Aim of the task ▸
Quote verbatim the lines of the listing below, from the line containing "Jump to the" through the line containing "Action: (1361, 627)".

* BEGIN Input rows *

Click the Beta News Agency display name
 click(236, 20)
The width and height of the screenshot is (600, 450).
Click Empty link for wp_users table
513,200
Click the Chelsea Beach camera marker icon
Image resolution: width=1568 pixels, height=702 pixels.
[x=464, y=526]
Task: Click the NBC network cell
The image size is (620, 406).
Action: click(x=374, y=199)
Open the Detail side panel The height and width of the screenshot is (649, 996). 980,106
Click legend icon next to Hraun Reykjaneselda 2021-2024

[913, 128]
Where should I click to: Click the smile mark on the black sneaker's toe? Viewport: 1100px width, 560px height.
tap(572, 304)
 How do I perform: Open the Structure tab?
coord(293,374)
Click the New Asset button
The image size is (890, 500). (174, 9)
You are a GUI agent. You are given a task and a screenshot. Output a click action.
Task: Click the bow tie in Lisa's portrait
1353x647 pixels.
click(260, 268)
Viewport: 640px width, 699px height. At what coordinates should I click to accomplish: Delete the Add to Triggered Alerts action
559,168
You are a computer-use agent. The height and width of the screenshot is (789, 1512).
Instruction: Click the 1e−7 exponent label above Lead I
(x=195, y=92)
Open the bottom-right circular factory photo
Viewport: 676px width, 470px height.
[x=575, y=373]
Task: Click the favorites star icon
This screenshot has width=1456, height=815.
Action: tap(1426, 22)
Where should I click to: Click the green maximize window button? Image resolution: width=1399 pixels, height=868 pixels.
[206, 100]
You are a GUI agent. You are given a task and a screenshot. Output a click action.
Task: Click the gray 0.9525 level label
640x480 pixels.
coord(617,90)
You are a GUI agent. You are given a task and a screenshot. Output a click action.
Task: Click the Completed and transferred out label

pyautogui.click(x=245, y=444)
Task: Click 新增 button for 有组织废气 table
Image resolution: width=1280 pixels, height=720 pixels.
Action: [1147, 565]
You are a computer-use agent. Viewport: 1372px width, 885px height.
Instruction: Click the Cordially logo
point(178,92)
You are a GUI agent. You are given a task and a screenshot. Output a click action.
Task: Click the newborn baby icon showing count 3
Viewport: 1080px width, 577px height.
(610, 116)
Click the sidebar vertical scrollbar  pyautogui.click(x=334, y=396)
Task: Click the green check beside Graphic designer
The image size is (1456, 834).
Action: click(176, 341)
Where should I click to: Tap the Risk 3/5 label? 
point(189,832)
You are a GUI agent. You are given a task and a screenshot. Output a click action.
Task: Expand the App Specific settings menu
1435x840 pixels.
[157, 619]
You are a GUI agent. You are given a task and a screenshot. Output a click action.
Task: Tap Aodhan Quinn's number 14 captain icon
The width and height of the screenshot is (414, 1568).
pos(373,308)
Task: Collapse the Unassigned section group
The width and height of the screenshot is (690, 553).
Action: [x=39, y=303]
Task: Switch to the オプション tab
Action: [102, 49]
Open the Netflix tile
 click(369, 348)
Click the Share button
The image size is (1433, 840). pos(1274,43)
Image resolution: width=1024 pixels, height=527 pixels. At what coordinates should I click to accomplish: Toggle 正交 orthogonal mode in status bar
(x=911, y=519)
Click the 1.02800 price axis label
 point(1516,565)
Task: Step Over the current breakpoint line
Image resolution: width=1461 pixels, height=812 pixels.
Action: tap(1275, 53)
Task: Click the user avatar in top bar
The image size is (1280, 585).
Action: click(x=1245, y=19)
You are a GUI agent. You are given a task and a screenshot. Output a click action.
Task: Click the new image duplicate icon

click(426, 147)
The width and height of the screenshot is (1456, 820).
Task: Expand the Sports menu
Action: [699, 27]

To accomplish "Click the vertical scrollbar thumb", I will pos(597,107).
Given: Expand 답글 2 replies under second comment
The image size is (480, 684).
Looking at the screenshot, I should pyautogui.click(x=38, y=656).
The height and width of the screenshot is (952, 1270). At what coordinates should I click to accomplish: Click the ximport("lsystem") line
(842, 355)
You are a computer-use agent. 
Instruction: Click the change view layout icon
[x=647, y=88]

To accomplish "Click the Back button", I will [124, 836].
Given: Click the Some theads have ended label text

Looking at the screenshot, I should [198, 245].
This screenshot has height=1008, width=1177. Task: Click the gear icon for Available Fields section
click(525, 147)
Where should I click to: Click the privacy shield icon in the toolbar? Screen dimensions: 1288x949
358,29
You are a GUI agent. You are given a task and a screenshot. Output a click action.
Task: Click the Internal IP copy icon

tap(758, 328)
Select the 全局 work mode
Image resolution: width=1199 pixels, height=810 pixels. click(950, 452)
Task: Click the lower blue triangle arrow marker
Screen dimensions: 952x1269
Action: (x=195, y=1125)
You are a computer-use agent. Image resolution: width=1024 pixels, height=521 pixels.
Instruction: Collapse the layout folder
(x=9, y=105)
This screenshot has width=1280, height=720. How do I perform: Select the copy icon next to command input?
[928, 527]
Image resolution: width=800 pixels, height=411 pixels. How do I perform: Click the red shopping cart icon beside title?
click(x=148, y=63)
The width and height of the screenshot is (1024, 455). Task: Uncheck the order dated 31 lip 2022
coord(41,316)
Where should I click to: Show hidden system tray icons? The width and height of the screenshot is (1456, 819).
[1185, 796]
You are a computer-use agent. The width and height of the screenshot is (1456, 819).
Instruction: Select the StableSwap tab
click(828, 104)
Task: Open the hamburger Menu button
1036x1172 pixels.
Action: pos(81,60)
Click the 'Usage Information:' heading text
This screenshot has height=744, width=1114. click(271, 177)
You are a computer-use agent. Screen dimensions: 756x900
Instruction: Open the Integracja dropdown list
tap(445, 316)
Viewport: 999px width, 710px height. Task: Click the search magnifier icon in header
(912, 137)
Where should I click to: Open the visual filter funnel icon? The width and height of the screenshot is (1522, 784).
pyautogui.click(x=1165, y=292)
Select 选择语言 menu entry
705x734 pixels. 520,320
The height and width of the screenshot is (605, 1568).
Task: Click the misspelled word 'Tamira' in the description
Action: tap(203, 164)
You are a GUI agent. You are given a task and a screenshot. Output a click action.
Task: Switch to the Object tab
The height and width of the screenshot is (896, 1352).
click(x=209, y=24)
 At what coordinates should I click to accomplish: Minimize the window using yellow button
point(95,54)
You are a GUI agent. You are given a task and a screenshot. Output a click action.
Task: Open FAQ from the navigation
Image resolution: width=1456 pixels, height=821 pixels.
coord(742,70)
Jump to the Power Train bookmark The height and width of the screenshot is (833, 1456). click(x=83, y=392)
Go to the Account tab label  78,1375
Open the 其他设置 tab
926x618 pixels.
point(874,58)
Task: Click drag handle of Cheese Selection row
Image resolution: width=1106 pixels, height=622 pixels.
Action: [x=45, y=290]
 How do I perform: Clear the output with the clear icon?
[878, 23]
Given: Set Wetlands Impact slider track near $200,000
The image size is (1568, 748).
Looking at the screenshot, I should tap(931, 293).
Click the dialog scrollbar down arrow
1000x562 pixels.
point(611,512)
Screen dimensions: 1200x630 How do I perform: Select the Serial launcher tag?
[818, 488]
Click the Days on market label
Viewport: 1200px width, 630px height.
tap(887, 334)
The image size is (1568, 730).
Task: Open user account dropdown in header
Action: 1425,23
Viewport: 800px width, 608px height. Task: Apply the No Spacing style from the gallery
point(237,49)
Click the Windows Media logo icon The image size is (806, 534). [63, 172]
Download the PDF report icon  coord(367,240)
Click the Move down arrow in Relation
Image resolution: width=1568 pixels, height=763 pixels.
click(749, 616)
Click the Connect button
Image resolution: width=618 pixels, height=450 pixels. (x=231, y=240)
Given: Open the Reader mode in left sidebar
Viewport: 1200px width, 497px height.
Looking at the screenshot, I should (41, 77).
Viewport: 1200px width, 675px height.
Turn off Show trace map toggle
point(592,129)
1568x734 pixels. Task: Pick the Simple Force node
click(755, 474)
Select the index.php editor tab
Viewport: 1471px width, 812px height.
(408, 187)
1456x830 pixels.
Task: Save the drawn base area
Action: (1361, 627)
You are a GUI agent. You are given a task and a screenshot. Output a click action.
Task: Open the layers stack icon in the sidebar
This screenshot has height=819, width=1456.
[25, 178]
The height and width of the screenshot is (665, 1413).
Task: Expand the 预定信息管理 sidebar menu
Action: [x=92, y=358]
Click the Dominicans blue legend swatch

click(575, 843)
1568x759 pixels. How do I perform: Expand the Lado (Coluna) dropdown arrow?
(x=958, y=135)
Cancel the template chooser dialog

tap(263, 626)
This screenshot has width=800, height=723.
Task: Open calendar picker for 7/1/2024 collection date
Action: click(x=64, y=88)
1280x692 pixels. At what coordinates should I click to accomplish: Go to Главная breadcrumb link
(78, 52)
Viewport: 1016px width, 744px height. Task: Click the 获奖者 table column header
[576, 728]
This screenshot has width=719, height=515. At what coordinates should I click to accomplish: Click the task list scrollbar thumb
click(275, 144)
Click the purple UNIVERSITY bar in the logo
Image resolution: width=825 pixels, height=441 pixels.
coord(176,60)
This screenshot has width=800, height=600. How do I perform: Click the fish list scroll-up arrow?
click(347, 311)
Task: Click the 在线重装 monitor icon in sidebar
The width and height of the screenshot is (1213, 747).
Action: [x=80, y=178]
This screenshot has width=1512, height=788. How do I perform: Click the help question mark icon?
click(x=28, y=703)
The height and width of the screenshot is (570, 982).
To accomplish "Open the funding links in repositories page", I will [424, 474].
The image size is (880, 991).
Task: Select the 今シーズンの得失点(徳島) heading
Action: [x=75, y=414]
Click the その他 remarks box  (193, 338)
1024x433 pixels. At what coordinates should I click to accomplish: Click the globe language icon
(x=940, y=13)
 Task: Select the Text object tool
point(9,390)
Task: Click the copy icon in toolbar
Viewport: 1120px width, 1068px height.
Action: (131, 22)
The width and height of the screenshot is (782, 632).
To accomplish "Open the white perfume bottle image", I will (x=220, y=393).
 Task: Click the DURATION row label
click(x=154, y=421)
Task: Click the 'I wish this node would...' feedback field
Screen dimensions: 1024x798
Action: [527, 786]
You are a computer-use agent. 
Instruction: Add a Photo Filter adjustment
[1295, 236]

* END Input rows *

Exercise answer ▸
Jump to the Power Train bookmark The height and width of the screenshot is (833, 1456). click(x=83, y=392)
Go to the Account tab label  78,1375
Open the 其他设置 tab
926x618 pixels.
point(874,58)
Task: Click drag handle of Cheese Selection row
Image resolution: width=1106 pixels, height=622 pixels.
Action: [x=45, y=290]
 How do I perform: Clear the output with the clear icon?
[878, 23]
Given: Set Wetlands Impact slider track near $200,000
The image size is (1568, 748).
Looking at the screenshot, I should tap(931, 293).
Click the dialog scrollbar down arrow
1000x562 pixels.
point(611,512)
Screen dimensions: 1200x630 How do I perform: Select the Serial launcher tag?
[818, 488]
Click the Days on market label
Viewport: 1200px width, 630px height.
tap(887, 334)
The image size is (1568, 730).
Task: Open user account dropdown in header
Action: 1425,23
Viewport: 800px width, 608px height. Task: Apply the No Spacing style from the gallery
point(237,49)
Click the Windows Media logo icon The image size is (806, 534). [63, 172]
Download the PDF report icon  coord(367,240)
Click the Move down arrow in Relation
Image resolution: width=1568 pixels, height=763 pixels.
click(749, 616)
Click the Connect button
Image resolution: width=618 pixels, height=450 pixels. (x=231, y=240)
Given: Open the Reader mode in left sidebar
Viewport: 1200px width, 497px height.
Looking at the screenshot, I should (41, 77).
Viewport: 1200px width, 675px height.
Turn off Show trace map toggle
point(592,129)
1568x734 pixels. Task: Pick the Simple Force node
click(755, 474)
Select the index.php editor tab
Viewport: 1471px width, 812px height.
(408, 187)
1456x830 pixels.
Task: Save the drawn base area
Action: (1361, 627)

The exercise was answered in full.